■ TASK REQUIREMENTS
Scan the data below and copy each line where "Richtlinie" occurs.

(Stored dataset items)
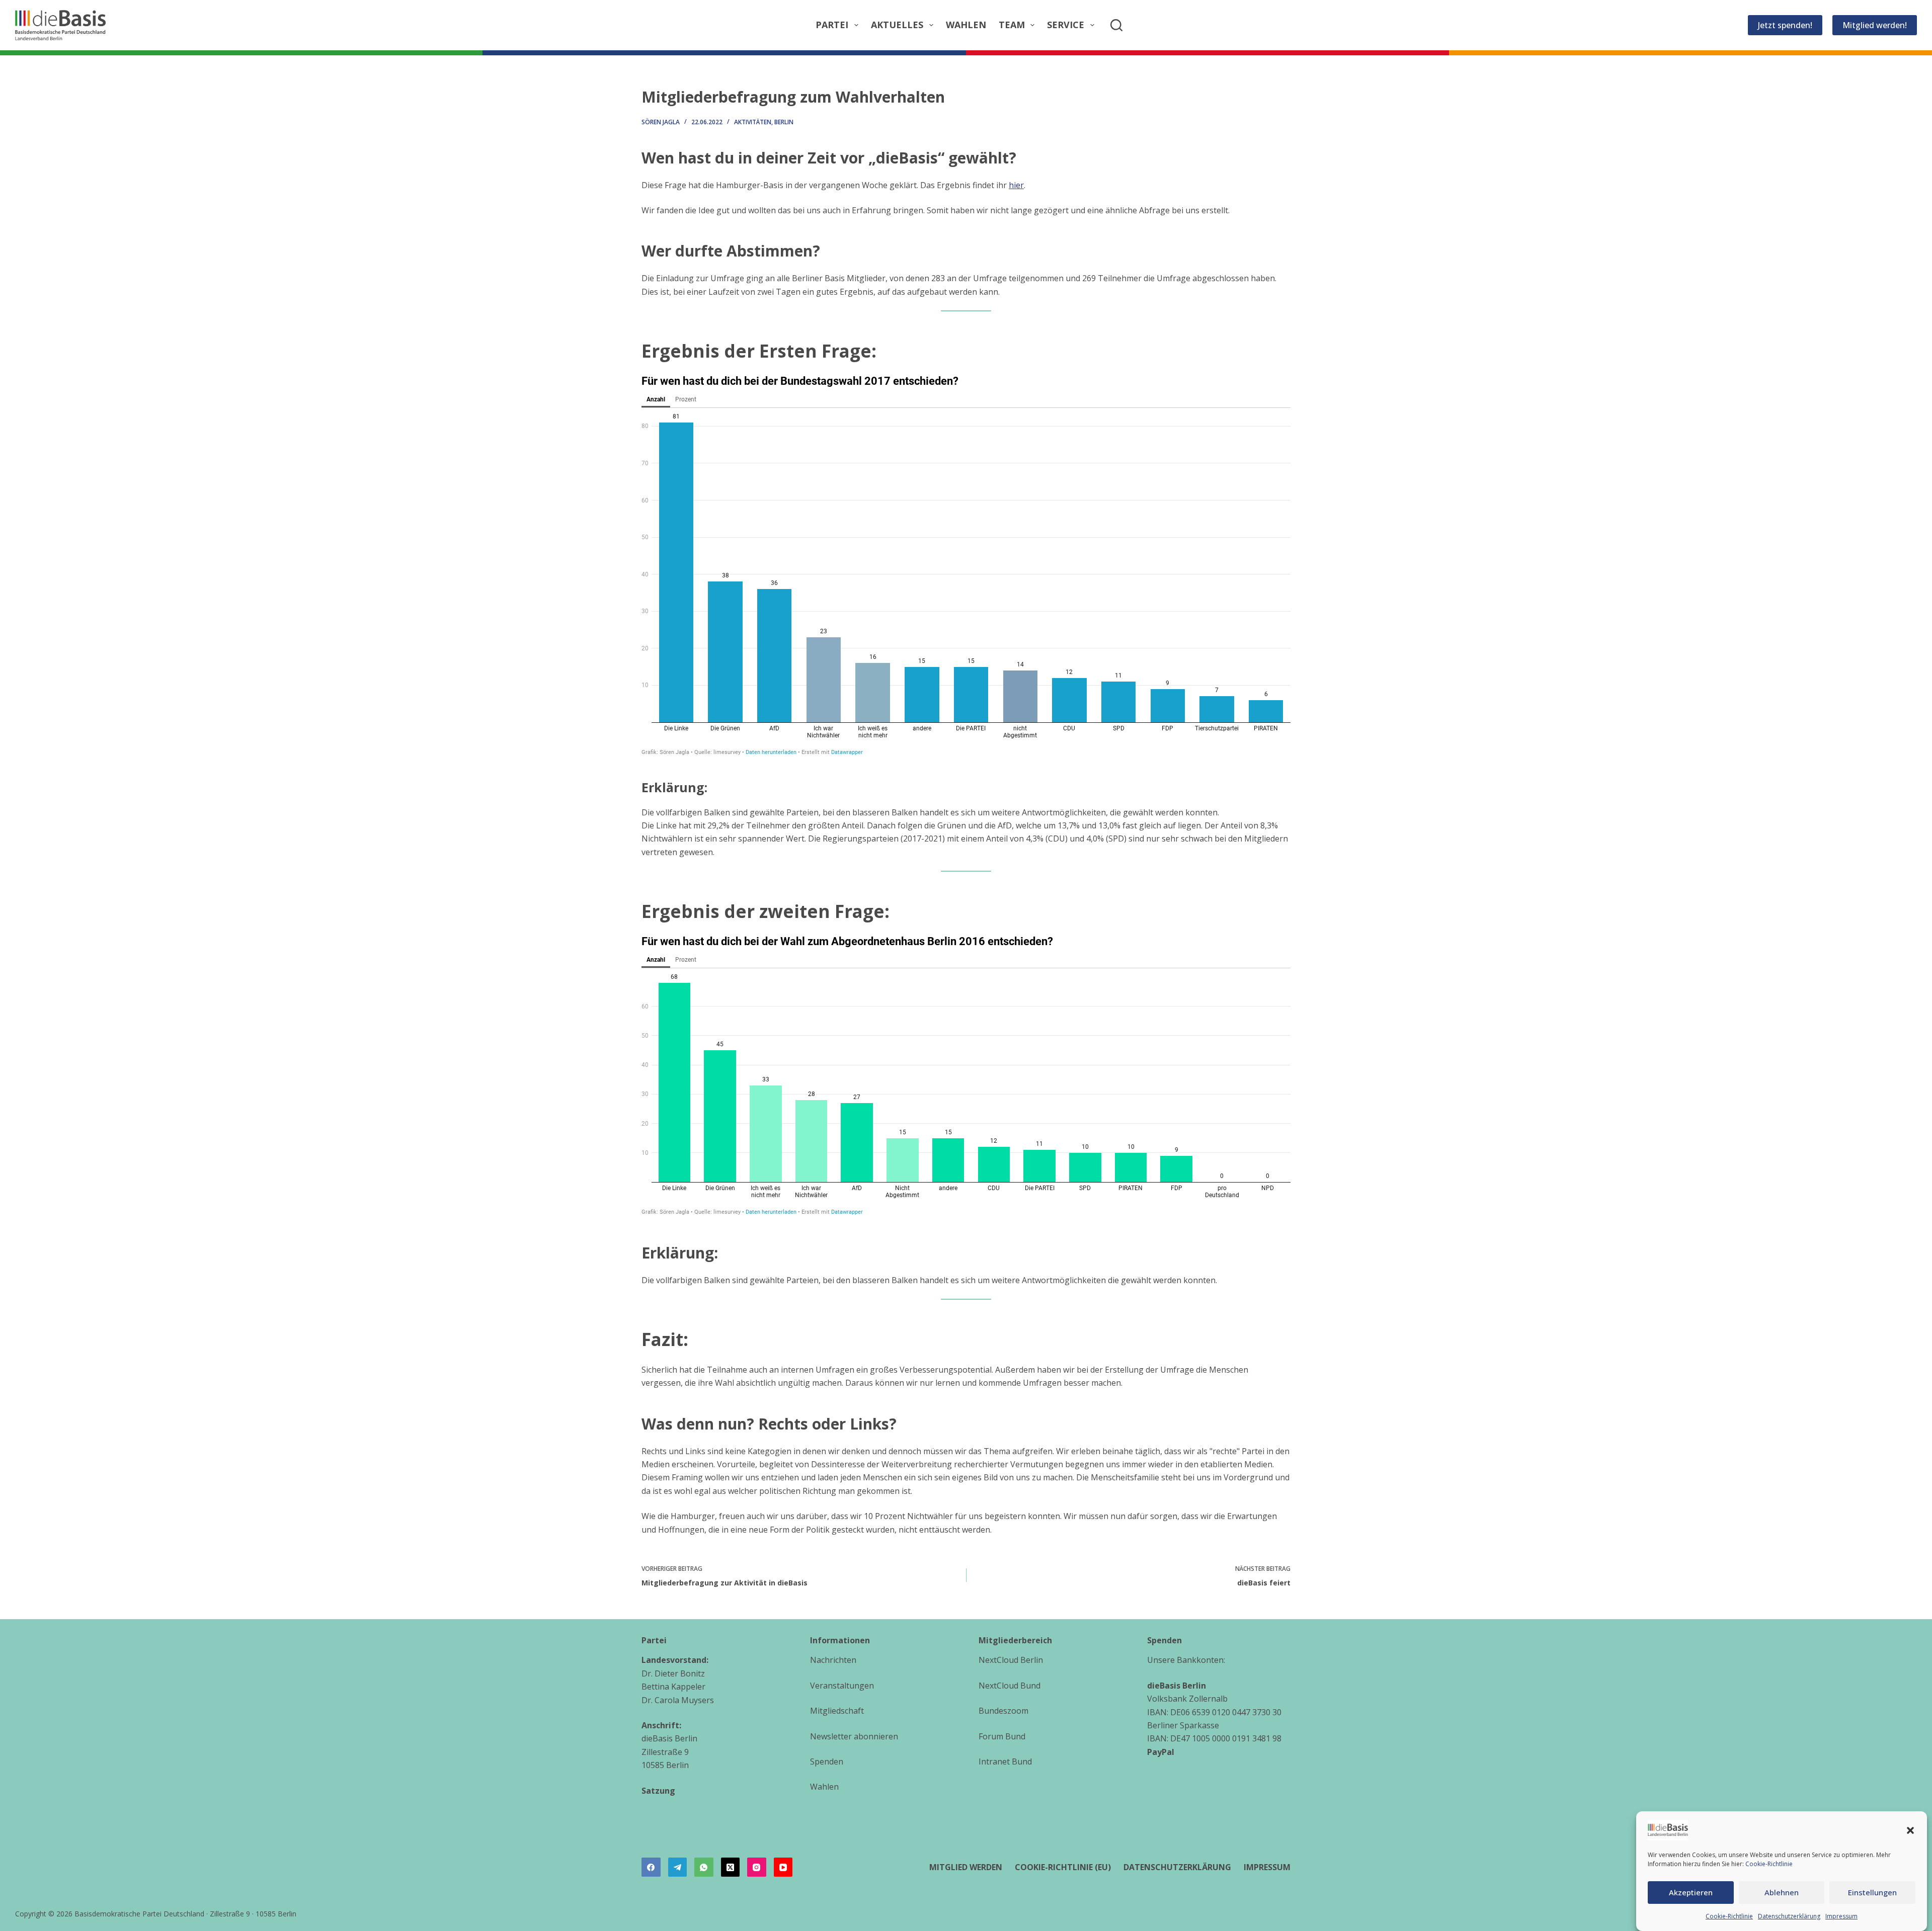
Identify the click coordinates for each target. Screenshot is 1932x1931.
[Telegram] (677, 1867)
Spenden (826, 1761)
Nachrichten (833, 1659)
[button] (1910, 1830)
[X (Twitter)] (730, 1867)
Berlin (783, 122)
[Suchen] (1116, 25)
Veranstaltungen (842, 1685)
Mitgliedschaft (837, 1710)
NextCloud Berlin (1011, 1659)
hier (1016, 185)
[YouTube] (783, 1867)
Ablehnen (1781, 1892)
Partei (832, 25)
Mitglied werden (965, 1867)
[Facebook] (651, 1867)
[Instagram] (756, 1867)
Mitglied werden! (1874, 25)
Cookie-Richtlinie (1769, 1864)
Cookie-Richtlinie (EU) (1063, 1867)
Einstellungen (1872, 1892)
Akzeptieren (1691, 1892)
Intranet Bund (1005, 1761)
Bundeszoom (1003, 1710)
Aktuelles (897, 25)
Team (1012, 25)
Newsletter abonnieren (854, 1736)
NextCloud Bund (1009, 1685)
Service (1065, 25)
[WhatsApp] (703, 1867)
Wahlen (966, 25)
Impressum (1841, 1916)
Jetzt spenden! (1785, 25)
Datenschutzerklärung (1789, 1916)
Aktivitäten (752, 122)
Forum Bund (1002, 1736)
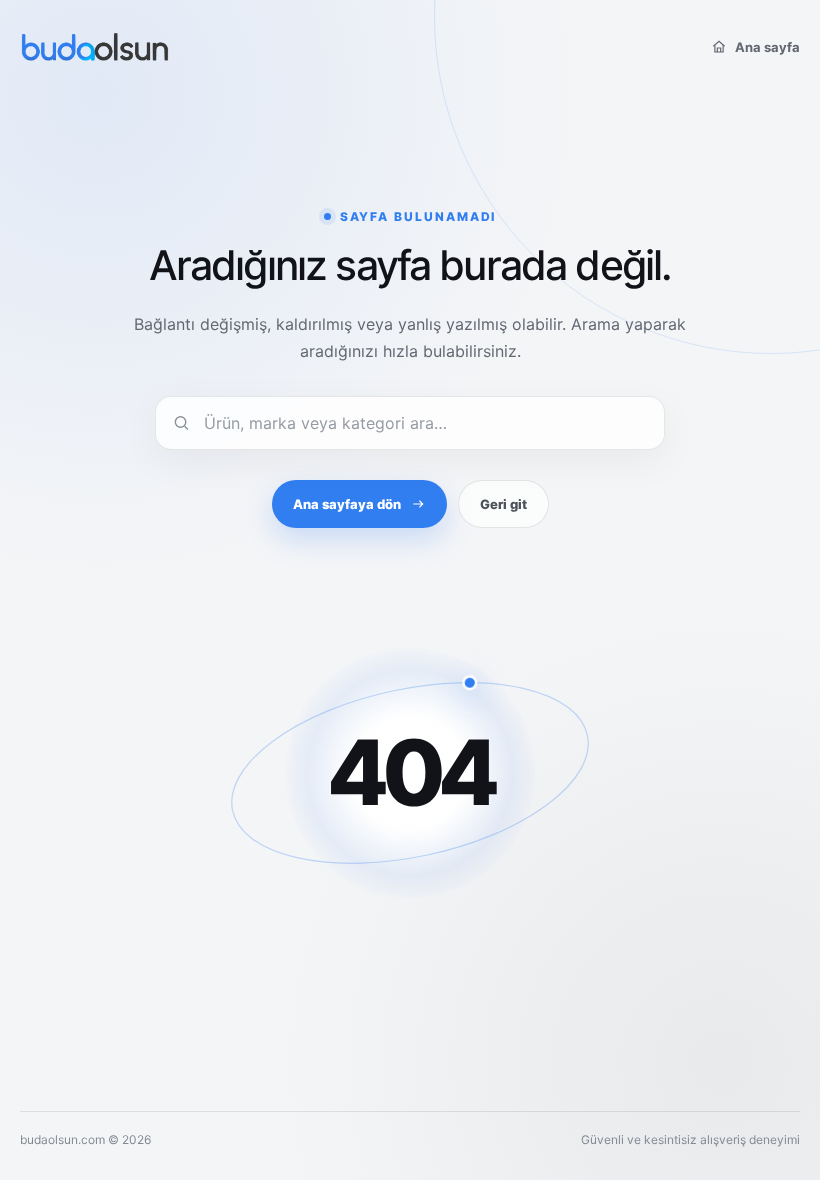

■ SOLVED PROBLEM
Cookie-Richtlinie (1769, 1864)
Cookie-Richtlinie (EU) (1063, 1867)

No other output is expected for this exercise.